**Metin**

Siyasetin özü rekabete ve eleştiriye dayanır. İktidara gelmek isteyen de iktidar da kalmak isteyen de rakibini eleştirir, varsa hatalarını ortaya koyar, yoksa da hata yaratır. Ne kadar sorunlu olursa olsun demokrasilerde hedef seçmen kitlesini etkilemek, kendisine ve partisine oy vermelerini, iktidara taşımalarını sağlamaktır. Bunun için mümkünse beklentilerden yararlanılır, değilse beklenti inşa edilir. Toplumsal fay hatları, sınıf farkları, etnik ve dini gruplaşmalar da siyasetin üstünde sörf yapabileceği dalgalanmaları sağlar.
Genel kabul gören yaklaşım siyasetçinin hitap ettiği kitleyle, onun çıkar ve beklentileriyle arasındaki bağı kopartmaması, hatta her gün yeniden kurması ve kurgulaması gereğidir. Dünyanın hemen her yerinde başarılı olan, yani seçilmeyi başaran siyasiler bu basit gerçeği görenlerdir. Kimileri onları popülist diyerek hafife alsa da sonuç değişmez, seçimleri kazananlar beklentileri iyi okuyanlar olur. Muhalefette olanlar bazen iktidar yıpranmasından, bazen dünya konjonktüründeki değişimlerden, bazen iktisat politikalarının yönetiminin yarattığı sorunlardan, yani hatalardan da yararlanır.
Ama genel kural yine de değişmez. Muhalefetin iktidara gelmesi için yapması gereken beklenti okumaktır. Eleştiri adına her yapılan eleştirilirse, mesela Türkiye’deki gibi toplu konut inisiyatifi yerden yere vurulursa ya da KPSS sınavlarına gireceklere bizim iktidara gelmemizi bekleyin, şimdi girmeyin denirse, diyen seçmen kitlesiyle kendisi ve partisi arasındaki bağın zayıflamasına yol açar. Milyonlarcasının kirasını ödemekte zorlandığı bir ülkede insanlar sizin eleştirinizin haklı olup olmadığını değil kendi geleceklerinin ne olacağını düşünürler.
Olasıdır ki kendilerine önemli bir fırsat sağlayacak böylesi bir teşebbüsün sizin iktidara gelmeniz halinde akamete uğrayacağından endişe ederler. Benzeri KPSS sınavları çıkışı için de geçerli olabilir. Sizi hayatın gerçeklerinden, onların beklentilerinden kopuk olmakla suçlayabilirler. Biz geçim derdindeyken, çocuklarımız iş bulsun diye bakarken bunlar seçim derdinde diye düşünebilirler. Bir ya da birkaç yıl işsiz kalmayı talep etmenin siyaset ve hayallerindeki ülkeyi kurmak için bile çok büyük bir lüks ve külfet olduğuna inanabilirler.

**Görevleriniz**
1. Metni iki cümleyle özetleyin.
2. Metne göre muhalefetin iktidara gelmesi için yapması gereken nedir?
3. Metinde "Siyasetin özü rekabete" ifadesinden "yapabileceği dalgalanmaları sağlar." ifadesine kadar olan bölümü aynen aktarın.

(Kaydedilen veriler)
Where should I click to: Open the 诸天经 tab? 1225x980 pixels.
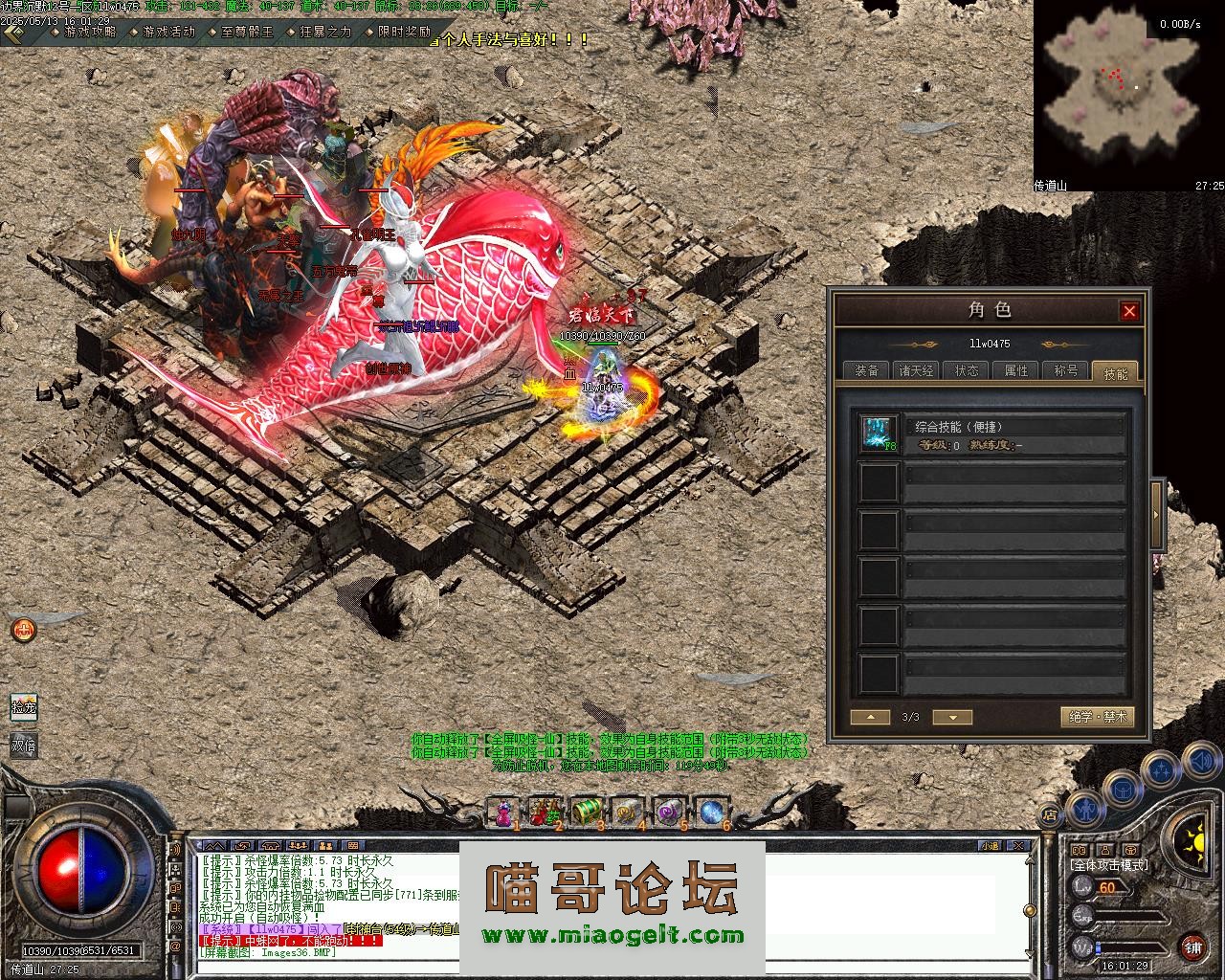[x=916, y=370]
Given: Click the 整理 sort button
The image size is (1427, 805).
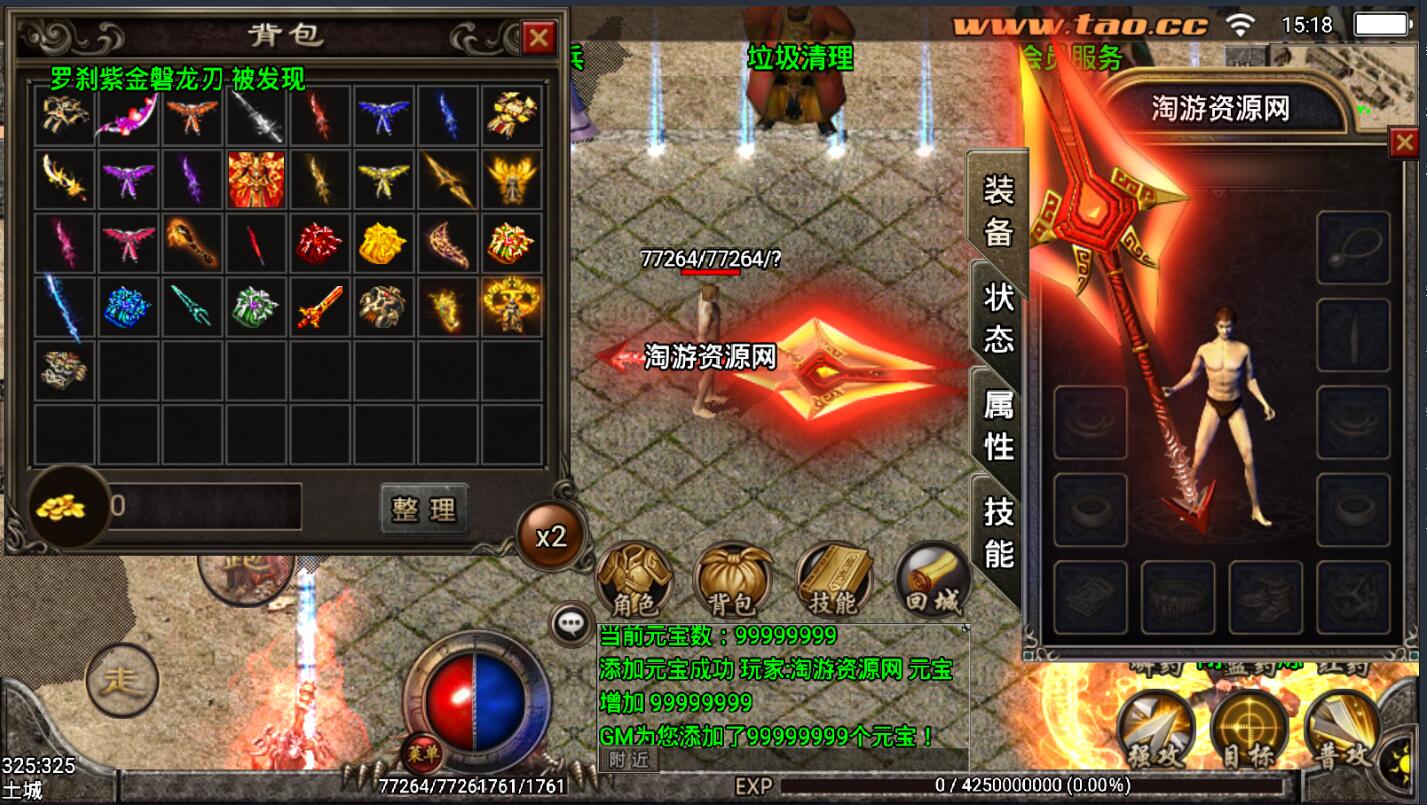Looking at the screenshot, I should (424, 509).
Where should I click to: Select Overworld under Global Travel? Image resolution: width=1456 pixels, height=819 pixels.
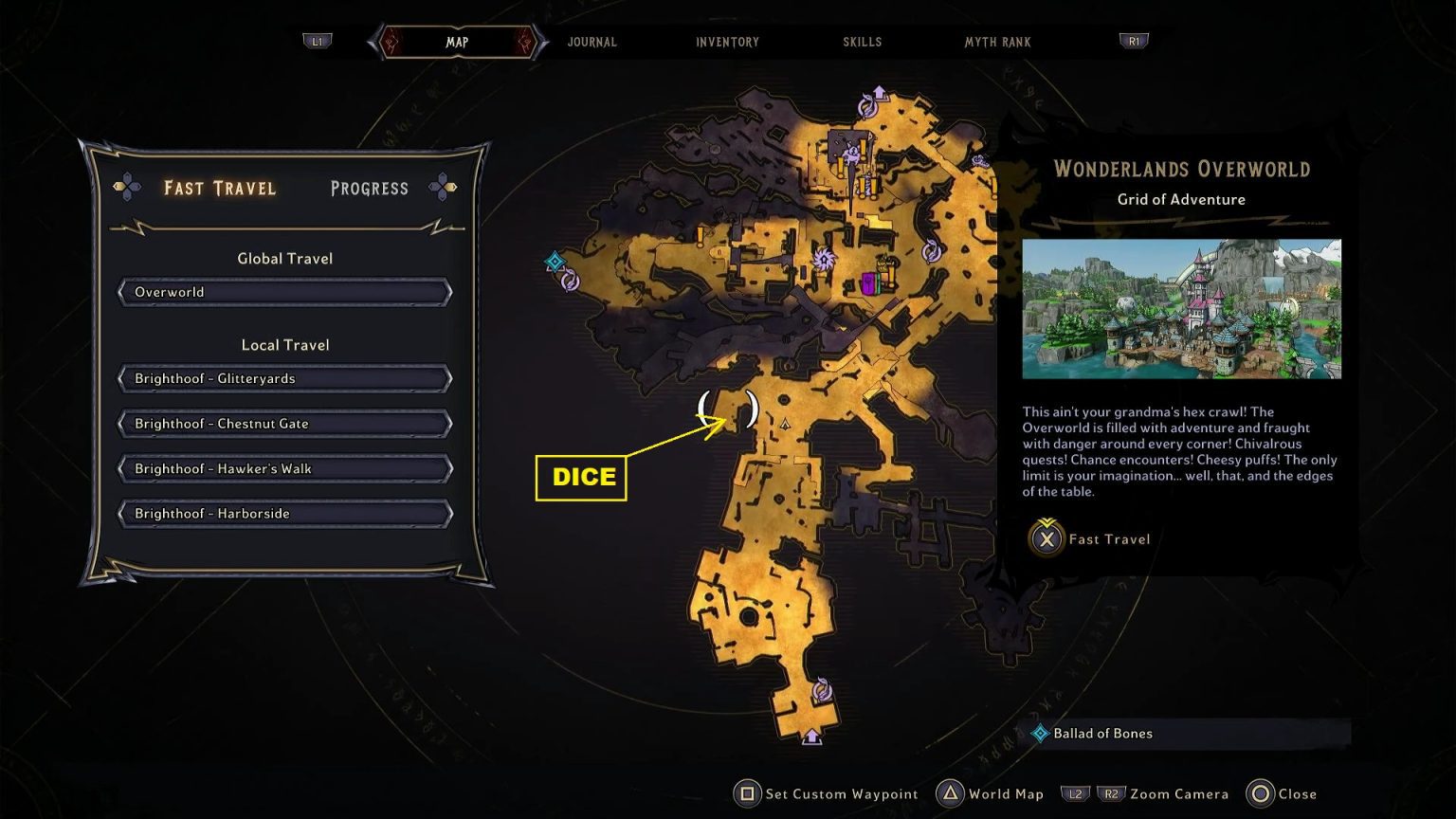click(284, 292)
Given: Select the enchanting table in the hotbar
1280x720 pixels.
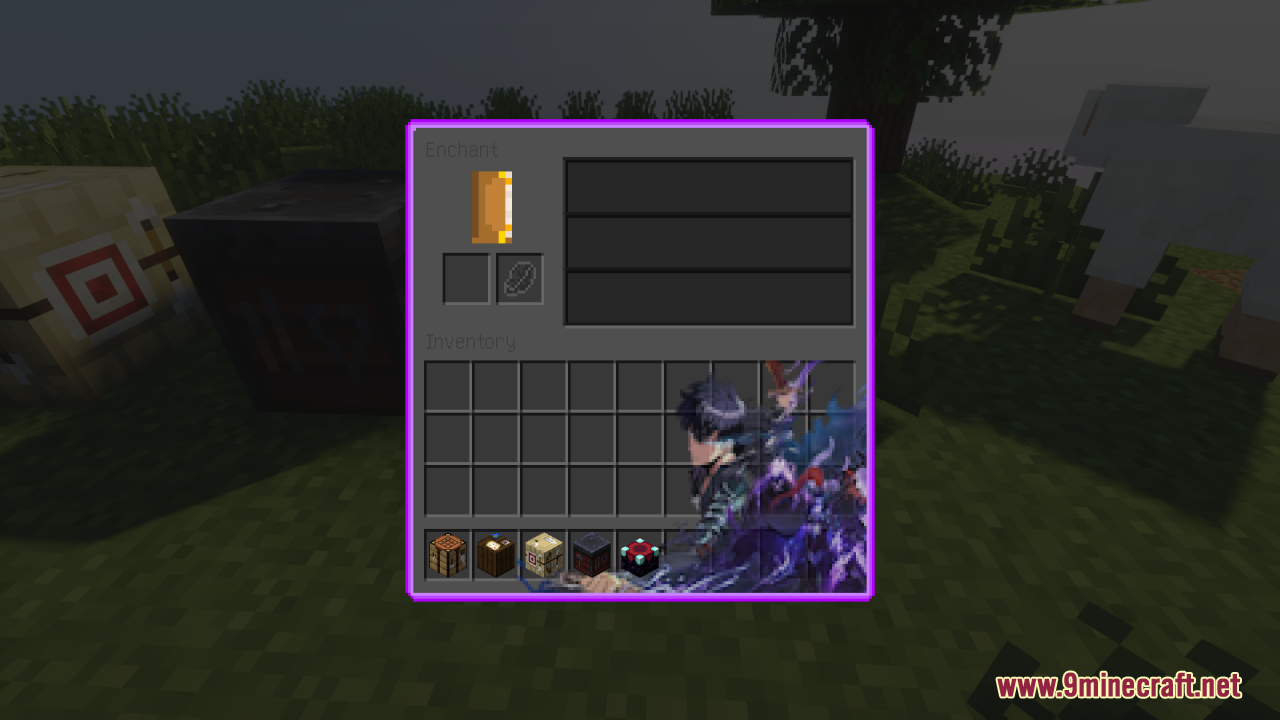Looking at the screenshot, I should 639,552.
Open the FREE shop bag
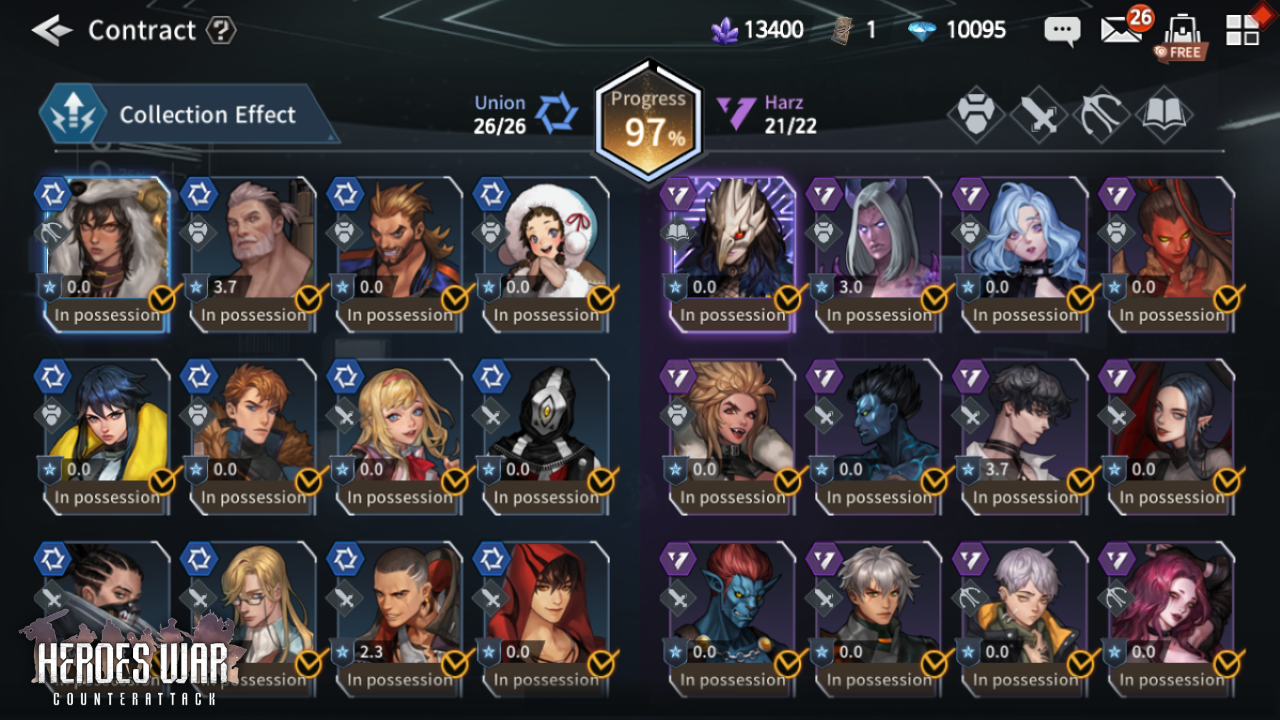Screen dimensions: 1280x720 1182,34
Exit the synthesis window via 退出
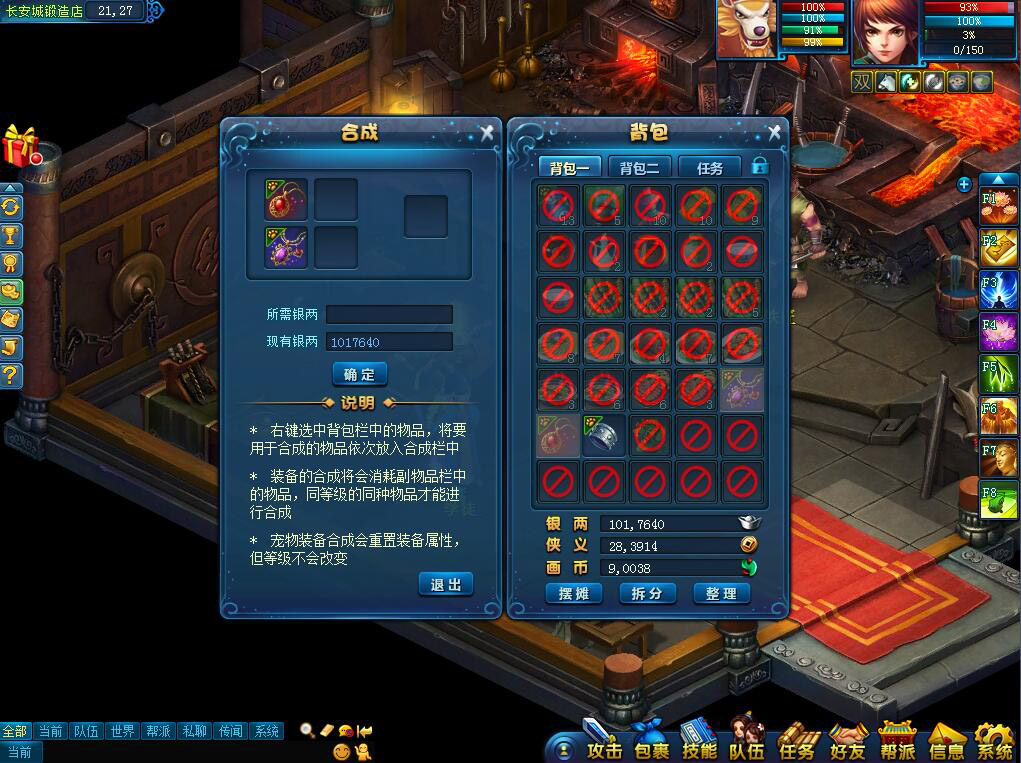Image resolution: width=1021 pixels, height=763 pixels. point(445,584)
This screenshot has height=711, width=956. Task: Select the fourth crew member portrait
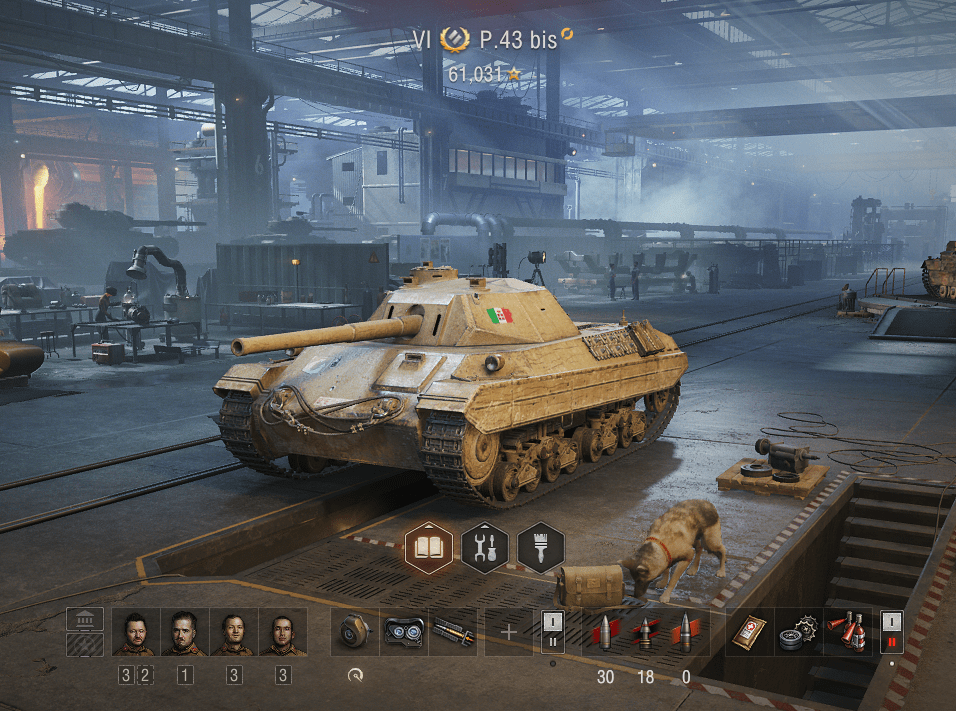point(283,633)
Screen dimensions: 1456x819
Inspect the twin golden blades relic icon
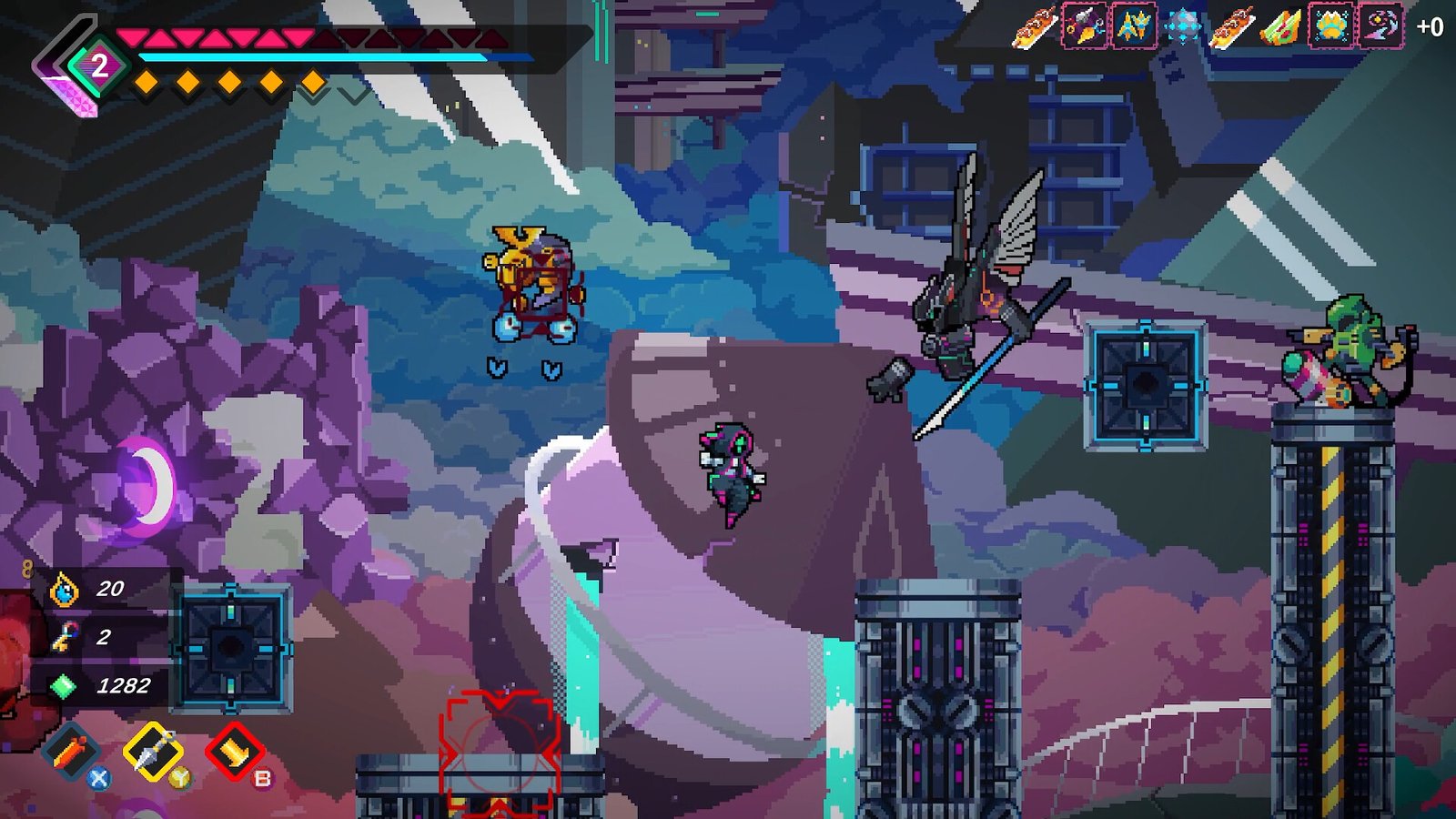point(1134,27)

**Cevap Anahtarı**
1. Siyaset rekabet ve eleştiriye dayanır; demokrasilerde hedef seçmeni etkileyip oy almaktır ve seçimleri beklentileri iyi okuyanlar kazanır. Muhalefet, toplu konut inisiyatifini yerden yere vurmak ya da KPSS'ye girecekleri beklemeye çağırmak gibi her yapılanı eleştirirse seçmenle bağı zayıflar, çünkü insanlar eleştirinin haklılığını değil kendi geleceklerini düşünür.

2. Beklenti okumaktır.

3.
Siyasetin özü rekabete ve eleştiriye dayanır. İktidara gelmek isteyen de iktidar da kalmak isteyen de rakibini eleştirir, varsa hatalarını ortaya koyar, yoksa da hata yaratır. Ne kadar sorunlu olursa olsun demokrasilerde hedef seçmen kitlesini etkilemek, kendisine ve partisine oy vermelerini, iktidara taşımalarını sağlamaktır. Bunun için mümkünse beklentilerden yararlanılır, değilse beklenti inşa edilir. Toplumsal fay hatları, sınıf farkları, etnik ve dini gruplaşmalar da siyasetin üstünde sörf yapabileceği dalgalanmaları sağlar.